Local governments approached remote learning in different ways. For example, Tallinn was quite eager to introduce remote learning. I believe that as the virus makes its way back to schools and illness goes up among children, we will once again see vocal parents, principals and local politicians for whom the only solution is sending the kids home.
Let us also recall the situation before the pandemic. Viral infections have been with us always, and it has happened before that many teachers and students are ill at the same time. It will also happen in the future. I believe it is a familiar situation for schools. And they will find solutions in different situations. I see no need for local or central government intervention in terms of remote learning. All such situations can be solved on the level of the school or even class.

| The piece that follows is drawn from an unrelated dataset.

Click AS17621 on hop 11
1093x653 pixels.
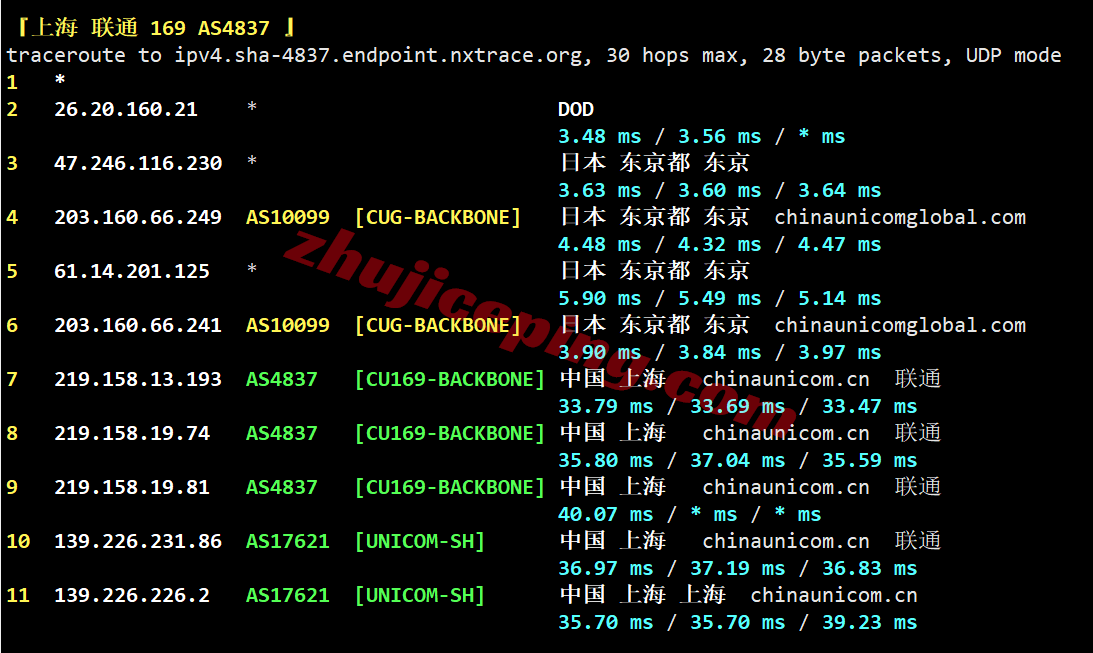[287, 595]
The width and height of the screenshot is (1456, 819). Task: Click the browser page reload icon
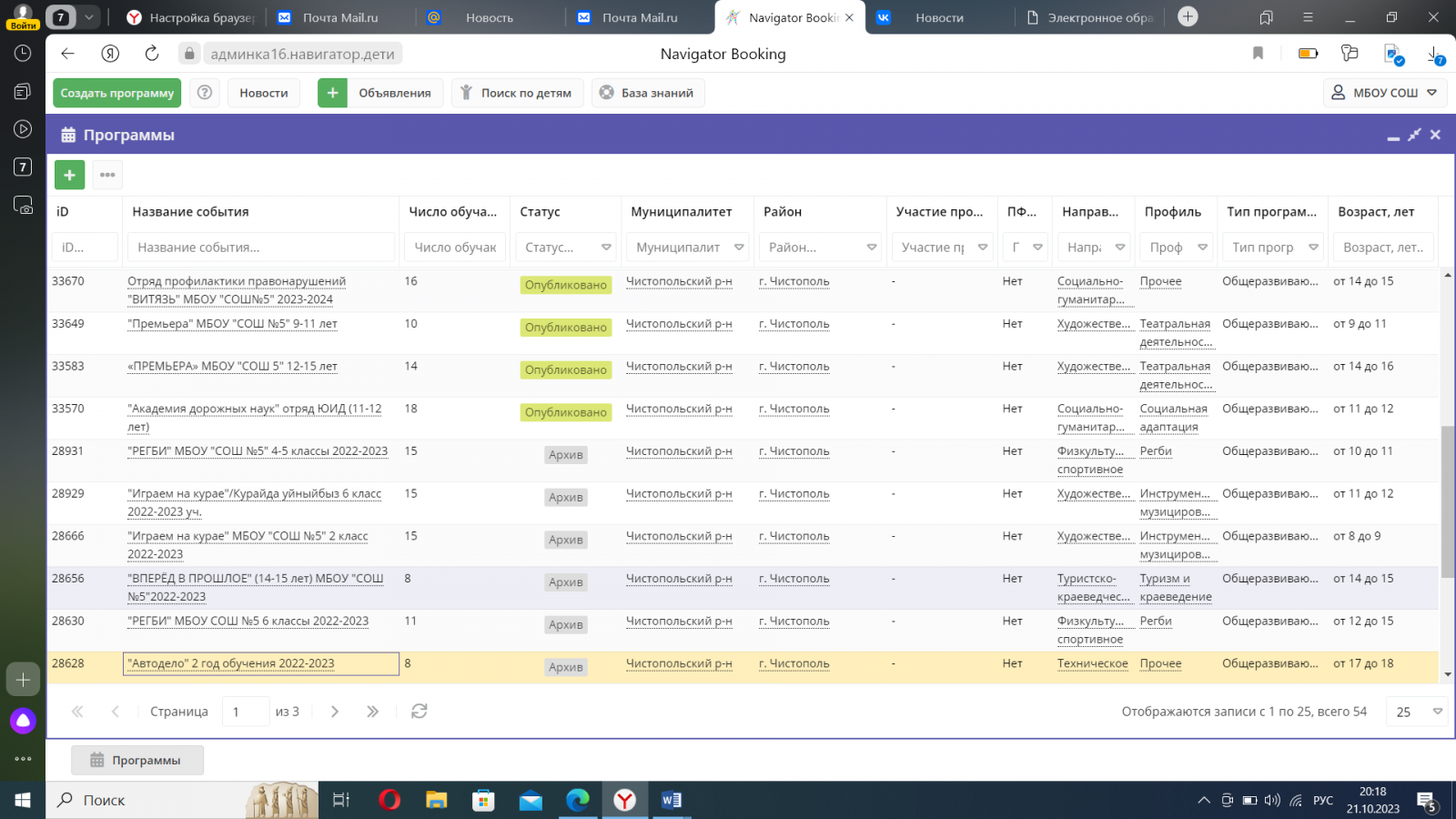(x=151, y=54)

Considering recommendations in scientific literature and from international organizations on closing schools and distance learning, I cannot imagine how we could justify something like that today.
I remain less optimistic. I have seen official risk scenarios that suggest we might have 450-600 people hospitalized with Covid by the time of the first school break in October. Pressure from hospitals and a part of the population will mount and there will be demands for rapid solutions. Back to what we have been told for the last three years.
It will come down to what is legal and possible. The Health Board has not clearly stated whether COVID-19 continues to be an acutely dangerous novel infectious disease. The board has remained somewhat vague in its comments.
This will determine whether any restrictions can be laid down. Professor Lutsar has suggested we have not closed schools because of the flu, adenovirus or other viruses. And we hopefully won't in the future, more so as the law does nor provide for such action.
It is very important we understand this new situation. I would also recall what happened earlier in the year. The Omicron wave brought mass infection, and it happened in spite of all the restrictions that had been laid down to prevent or mitigate it. This clearly showed that restrictions cannot effectively fight the spread of the virus.
Preventing or alleviating illness that follows infection is possible to some extent. But the solutions required are quite different. We must concentrate on vaccinating risk groups to prevent death and severe illness.
Closing schools or ordering universal social restrictions are not quantifiable solutions on this road.